Durch Gleichsetzung der beiden zuletzt genannten Formeln erhält man jenes Resultat:

${\displaystyle {\frac {3}{2}}\,{\text{Li}}_{2}(1)={\frac {\pi ^{2}}{4}}}$

Aufgelöst entsteht der genannte Wert:

${\displaystyle {\text{Li}}_{2}(1)={\frac {\pi ^{2}}{6}}}$

Exakt dieser Wert ist somit auch die unendliche Summe der Kehrwerte der Quadratzahlen:

${\displaystyle \sum _{n=1}^{\infty }{\frac {1}{n^{2}}}={\frac {\pi ^{2}}{6}}}$

Diese Tatsache geht direkt aus der Maclaurinschen Reihe vom Dilogarithmus hervor.

Klassischer Dilogarithmus

Der klassische Dilogarithmus genügt zahlreichen Funktionalgleichungen, zum Beispiel

${\displaystyle \operatorname {Li} _{2}(z)+\operatorname {Li} _{2}(-z)={\frac {1}{2}}\operatorname {Li} _{2}(z^{2}),}$

${\displaystyle \operatorname {Li} _{2}(1-z)+\operatorname {Li} _{2}\left(1-{\frac {1}{z}}\right)=-{\frac {\ln ^{2}(z)}{2}},}$

${\displaystyle \operatorname {Li} _{2}(z)+\operatorname {Li} _{2}(1-z)={\frac {{\pi }^{2}}{6}}-\ln(z)\cdot \ln(1-z),}$

${\displaystyle \operatorname {Li} _{2}(-z)-\operatorname {Li} _{2}(1-z)+{\frac {1}{2}}\operatorname {Li} _{2}(1-z^{2})=-{\frac {{\pi }^{2}}{12}}-\ln(z)\cdot \ln(z+1),}$

${\displaystyle \operatorname {Li} _{2}(z)+\operatorname {Li} _{2}\left({\frac {1}{z}}\right)=-{\frac {\pi ^{2}}{6}}-{\frac {1}{2}}\ln ^{2}(-z),}$

${\displaystyle \operatorname {Li} _{2}(z)-{\frac {1}{4}}\operatorname {Li} _{2}(z^{2})=\int _{0}^{1}{\frac {\operatorname {arcsin} (xz)}{\sqrt {1-x^{2}}}}\,\mathrm {d} x}$. Daraus folgt ebenso: ${\displaystyle \operatorname {Li} _{2}(1)={\frac {{\pi }^{2}}{6}}}$.

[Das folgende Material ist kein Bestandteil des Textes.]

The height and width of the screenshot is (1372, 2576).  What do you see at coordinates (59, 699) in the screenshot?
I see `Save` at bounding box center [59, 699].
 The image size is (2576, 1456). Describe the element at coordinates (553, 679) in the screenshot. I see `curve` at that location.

Bloch-Wigner-Dilogarithmus

Der Bloch-Wigner-Dilogarithmus genügt den Identitäten

${\displaystyle \operatorname {D} _{2}(z)=\operatorname {D} _{2}\left(1-{\frac {1}{z}}\right)=\operatorname {D} _{2}\left({\frac {1}{1-z}}\right)=-\operatorname {D} _{2}\left({\frac {1}{z}}\right)=-\operatorname {D} _{2}(1-z)=-\operatorname {D} _{2}\left({\frac {-z}{1-z}}\right)}$

und der 5-Term-Relation

${\displaystyle \operatorname {D} _{2}(x)+\operatorname {D} _{2}(y)+\operatorname {D} _{2}\left({\frac {1-x}{1-xy}}\right)+\operatorname {D} _{2}(1-xy)+\operatorname {D} _{2}\left({\frac {1-y}{1-xy}}\right)=0}$.

Rogers-Dilogarithmus

Der Rogers-Dilogarithmus erfüllt die Beziehung

${\displaystyle L(x)+L(1-x)=1}$

und Abels Funktionalgleichung

${\displaystyle L(x)+L(y)=L(xy)+L\left({\frac {x(1-y)}{1-xy}}\right)+L\left({\frac {y(1-x)}{1-xy}}\right)}$.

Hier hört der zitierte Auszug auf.